---------- LISTED RECORDS ----------
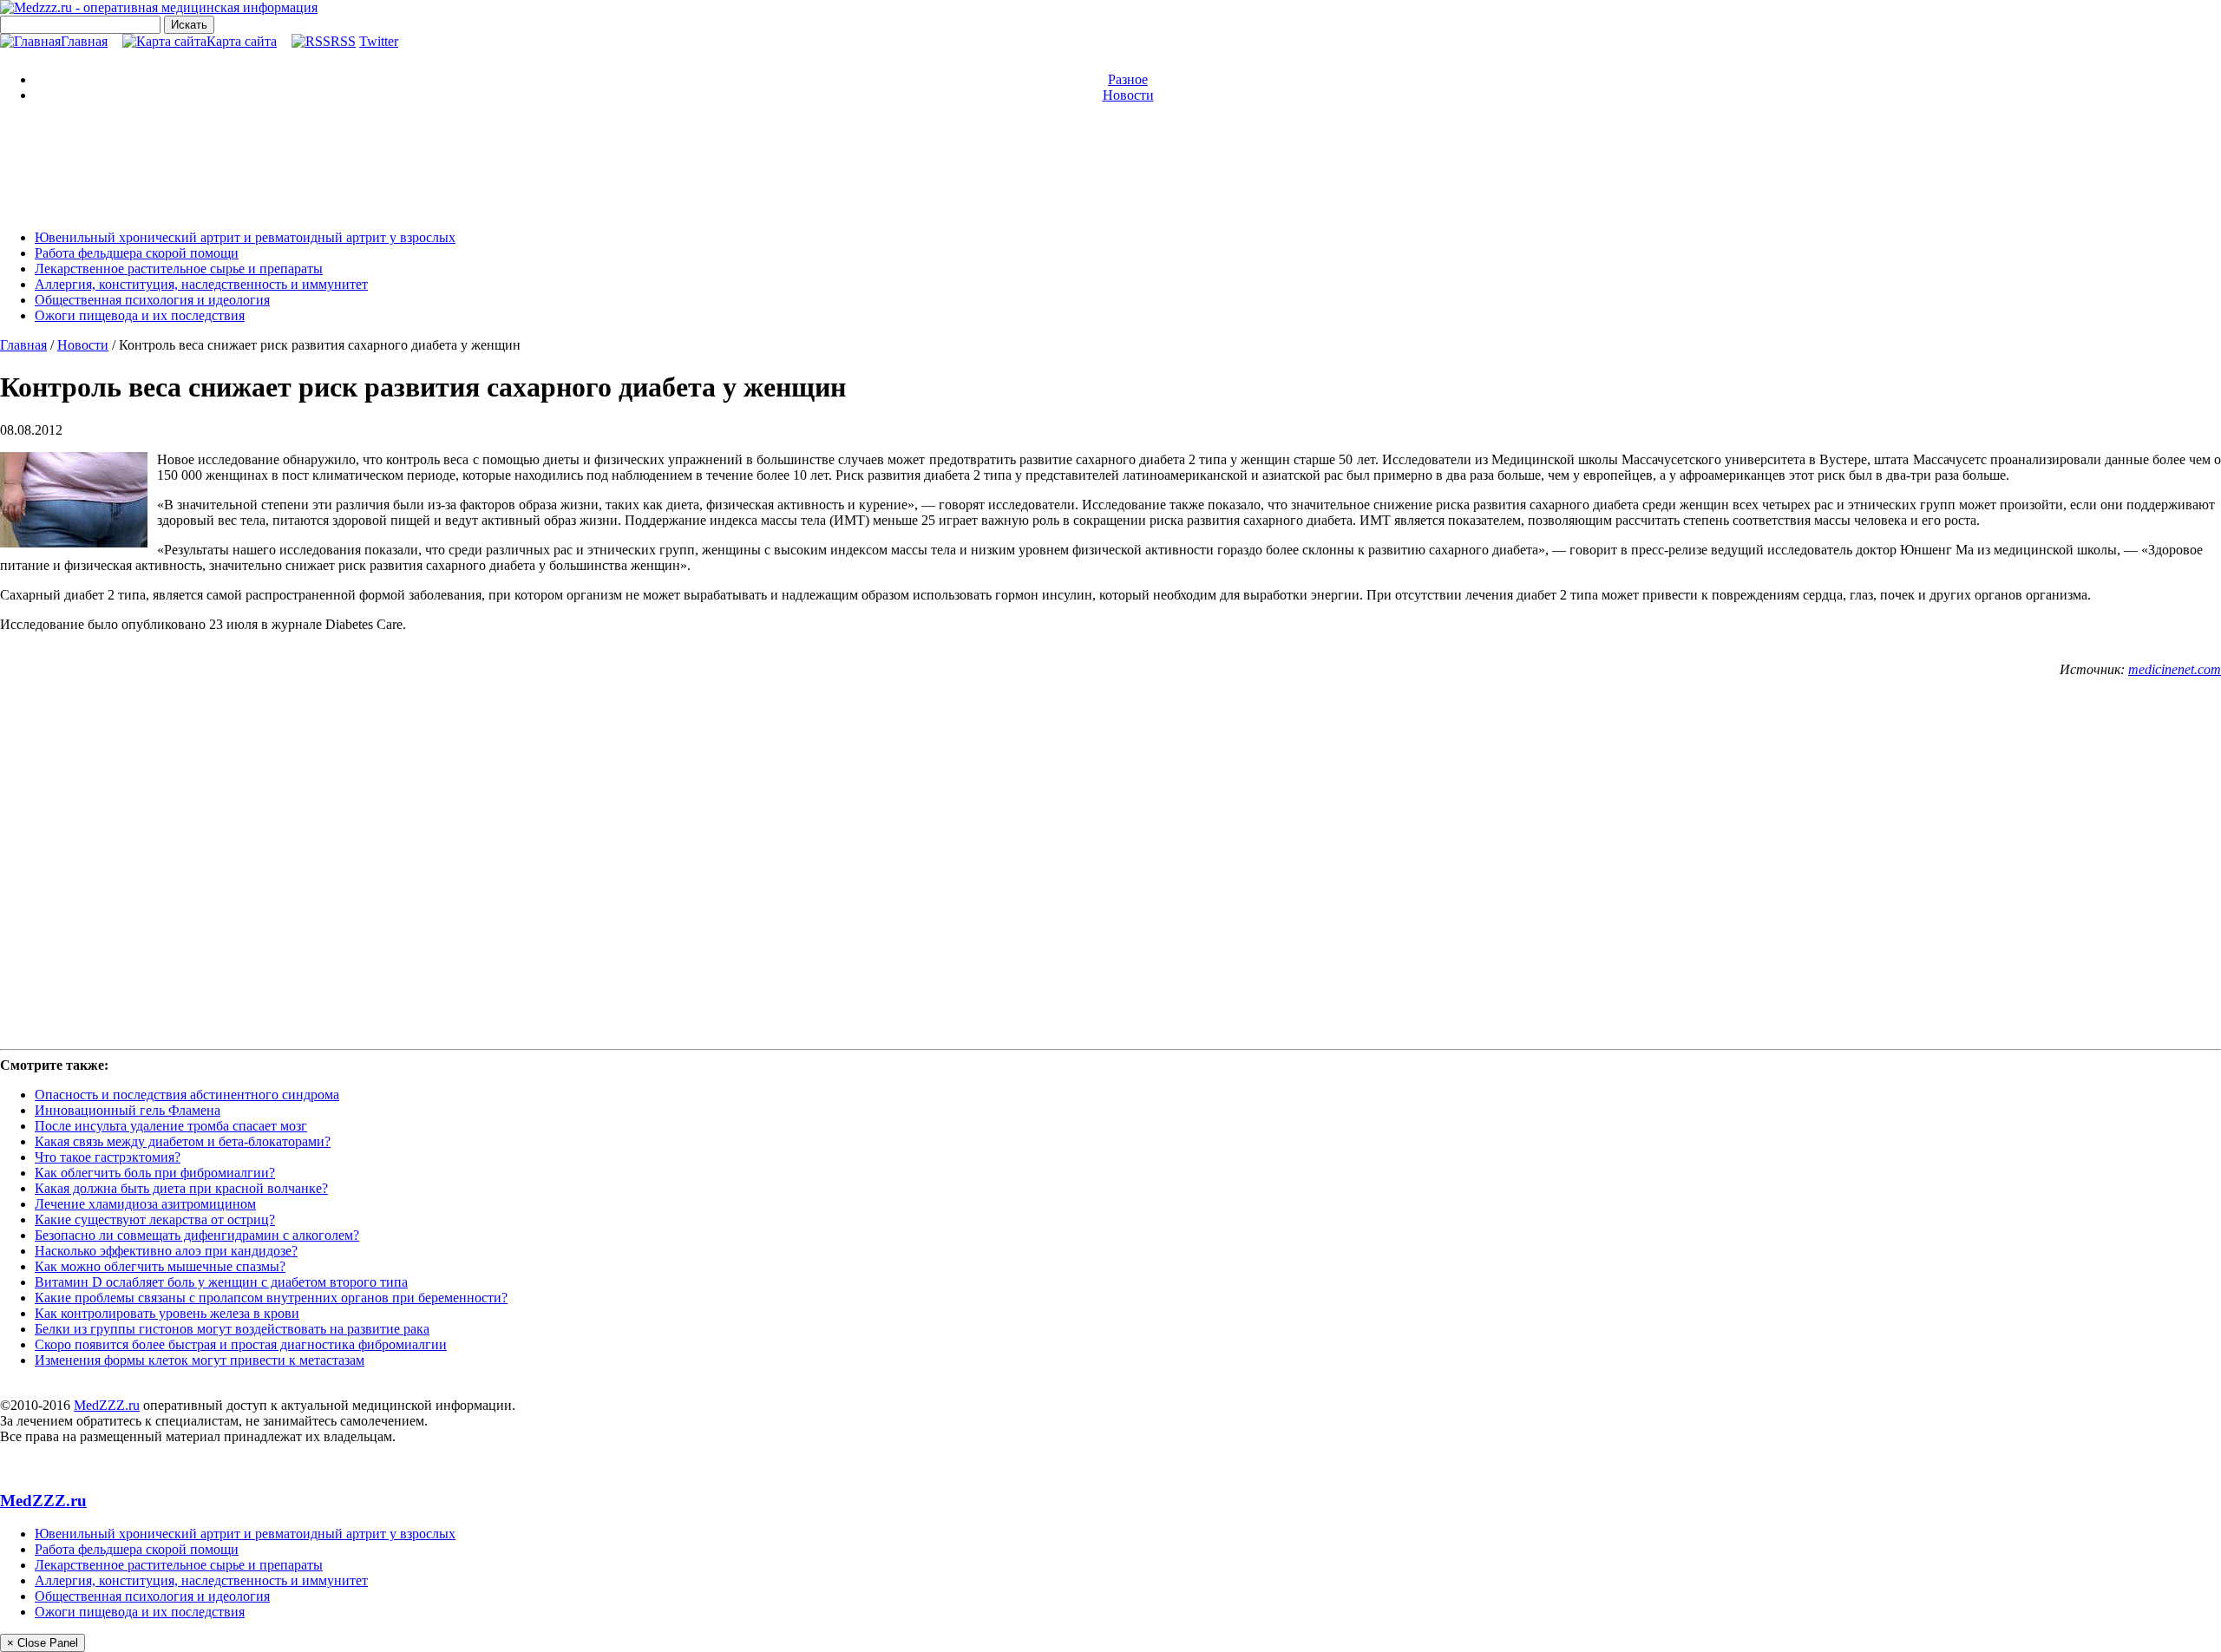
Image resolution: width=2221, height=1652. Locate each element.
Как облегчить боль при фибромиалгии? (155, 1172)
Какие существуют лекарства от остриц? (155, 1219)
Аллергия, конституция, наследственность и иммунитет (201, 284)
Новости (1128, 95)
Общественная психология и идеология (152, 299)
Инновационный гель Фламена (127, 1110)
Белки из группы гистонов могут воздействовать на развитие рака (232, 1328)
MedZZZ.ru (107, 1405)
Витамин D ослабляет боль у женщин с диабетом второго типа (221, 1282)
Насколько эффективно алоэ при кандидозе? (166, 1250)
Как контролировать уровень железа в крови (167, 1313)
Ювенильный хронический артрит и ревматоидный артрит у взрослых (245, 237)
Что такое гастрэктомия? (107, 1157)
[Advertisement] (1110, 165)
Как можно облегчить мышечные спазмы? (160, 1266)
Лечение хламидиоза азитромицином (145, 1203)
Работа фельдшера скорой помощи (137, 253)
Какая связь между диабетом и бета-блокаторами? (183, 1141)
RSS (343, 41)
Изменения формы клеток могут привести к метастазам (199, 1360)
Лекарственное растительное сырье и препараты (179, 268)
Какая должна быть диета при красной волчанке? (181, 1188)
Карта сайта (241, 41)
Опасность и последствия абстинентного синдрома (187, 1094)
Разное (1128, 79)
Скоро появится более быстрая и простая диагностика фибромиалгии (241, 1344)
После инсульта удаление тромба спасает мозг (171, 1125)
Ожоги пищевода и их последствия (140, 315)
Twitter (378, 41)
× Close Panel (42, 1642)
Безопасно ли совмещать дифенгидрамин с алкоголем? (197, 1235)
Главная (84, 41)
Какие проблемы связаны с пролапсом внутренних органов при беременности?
----------
▸ **WORK REQUIRED**
Repeat all of the entries word for word, but omit the pictures.

▸ **ANSWER SPACE**
Image resolution: width=2221, height=1652. Locate each element.
Как облегчить боль при фибромиалгии? (155, 1172)
Какие существуют лекарства от остриц? (155, 1219)
Аллергия, конституция, наследственность и иммунитет (201, 284)
Новости (1128, 95)
Общественная психология и идеология (152, 299)
Инновационный гель Фламена (127, 1110)
Белки из группы гистонов могут воздействовать на развитие рака (232, 1328)
MedZZZ.ru (107, 1405)
Витамин D ослабляет боль у женщин с диабетом второго типа (221, 1282)
Насколько эффективно алоэ при кандидозе? (166, 1250)
Как контролировать уровень железа в крови (167, 1313)
Ювенильный хронический артрит и ревматоидный артрит у взрослых (245, 237)
Что такое гастрэктомия? (107, 1157)
[Advertisement] (1110, 165)
Как можно облегчить мышечные спазмы? (160, 1266)
Лечение хламидиоза азитромицином (145, 1203)
Работа фельдшера скорой помощи (137, 253)
Какая связь между диабетом и бета-блокаторами? (183, 1141)
RSS (343, 41)
Изменения формы клеток могут привести к метастазам (199, 1360)
Лекарственное растительное сырье и препараты (179, 268)
Какая должна быть диета при красной волчанке? (181, 1188)
Карта сайта (241, 41)
Опасность и последствия абстинентного синдрома (187, 1094)
Разное (1128, 79)
Скоро появится более быстрая и простая диагностика фибромиалгии (241, 1344)
После инсульта удаление тромба спасает мозг (171, 1125)
Ожоги пищевода и их последствия (140, 315)
Twitter (378, 41)
× Close Panel (42, 1642)
Безопасно ли совмещать дифенгидрамин с алкоголем? (197, 1235)
Главная (84, 41)
Какие проблемы связаны с пролапсом внутренних органов при беременности?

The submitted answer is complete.